À Conakry, retirer de l’argent liquide via les services de monnaie électronique demeure un véritable parcours du combattant pour de nombreux citoyens. Dans plusieurs quartiers de la capitale, la pénurie de cash affecte le quotidien des populations, contraintes de multiplier les déplacements à la recherche de quelques billets.
Notre constat a débuté à Petit Symbaya, avant de se poursuivre à Lambanyi. Dans cette zone, il est quasiment impossible de retirer jusqu’à 2 000 000 de francs guinéens dans un seul kiosque. Les plafonds de retrait limités et l’insuffisance de liquidités rendent l’opération longue et incertaine.

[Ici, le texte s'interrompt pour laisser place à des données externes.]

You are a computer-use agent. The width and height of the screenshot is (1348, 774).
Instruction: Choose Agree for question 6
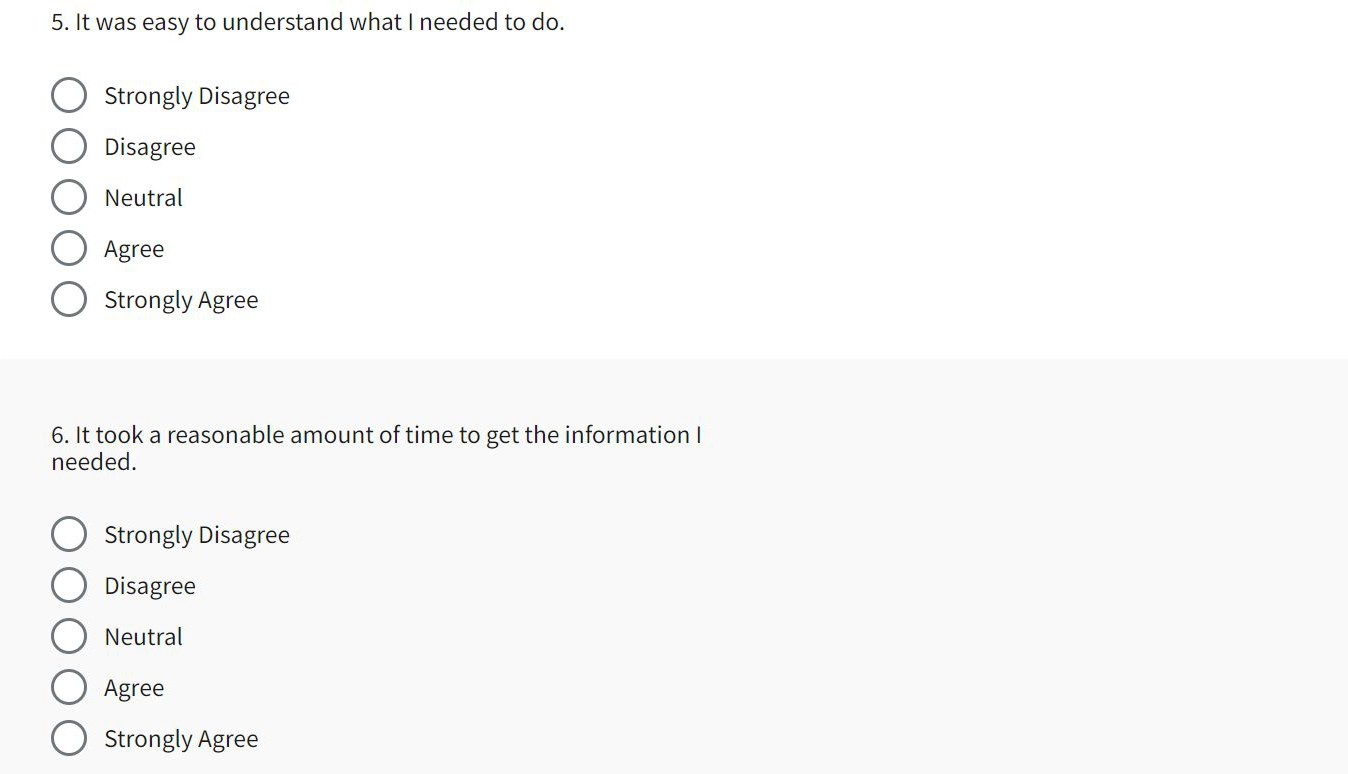click(x=68, y=688)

Rencontrée sur place, Mariama Bah, visiblement inquiète, raconte sa mésaventure: « Ma sœur doit être opérée demain. J’ai reçu 5 000 000 de francs guinéens, mais depuis 10 heures je n’arrive pas à tout retirer. Regardez l’heure, il est déjà 11 h 06, et je n’ai obtenu que 2 000 000. Je vais continuer vers le carrefour Nongo », confie-t-elle, déterminée mais épuisée.
Poursuivant notre reportage, nous avons emprunté la corniche en direction du Centre commercial, où nous avons rencontré Mohamed Kourouma, tout juste sorti de son kiosque Orange Money. Ce dernier a été contraint de fermer son point de service jeudi aux environs de 13 heures, faute de liquidités : « Je ne peux plus faire le déplacement tous les jours depuis Yattayah pour revenir les mains vides. Mon plafond est limité à 2 millions de francs guinéens. Mon fournisseur applique cette restriction depuis le mois de janvier », déplore-t-il.

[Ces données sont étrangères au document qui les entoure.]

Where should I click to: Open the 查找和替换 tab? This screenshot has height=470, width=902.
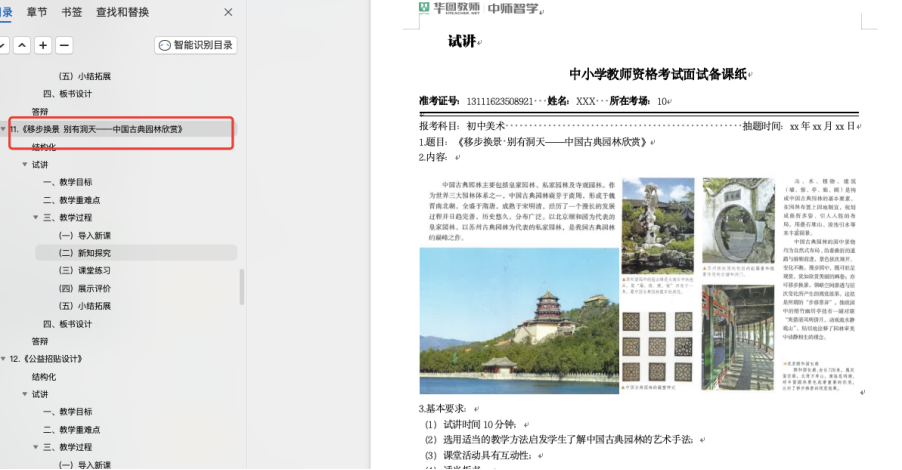tap(136, 12)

Cette crise n’épargne pas non plus les femmes commerçantes, notamment celles qui se rendent régulièrement au grand marché de Madina pour s’approvisionner. Mabinty Soumaha affirme avoir cessé d’utiliser son compte Orange Money depuis janvier dernier: « On peut retirer 100 000 ou 400 000 GNF, mais dès que tu demandes plus d’un million, il faut marcher de kiosque en kiosque. En plus, nos fournisseurs refusent souvent d’être payés via Orange Money. C’est vraiment un calvaire », explique-t-elle.

Face à cette situation persistante, de nombreux usagers appellent à une amélioration de la disponibilité de liquidités et à une révision des plafonds de retrait. En attendant, la crise continue de peser lourdement sur les activités économiques et les urgences sociales des habitants de la capitale guinéenne.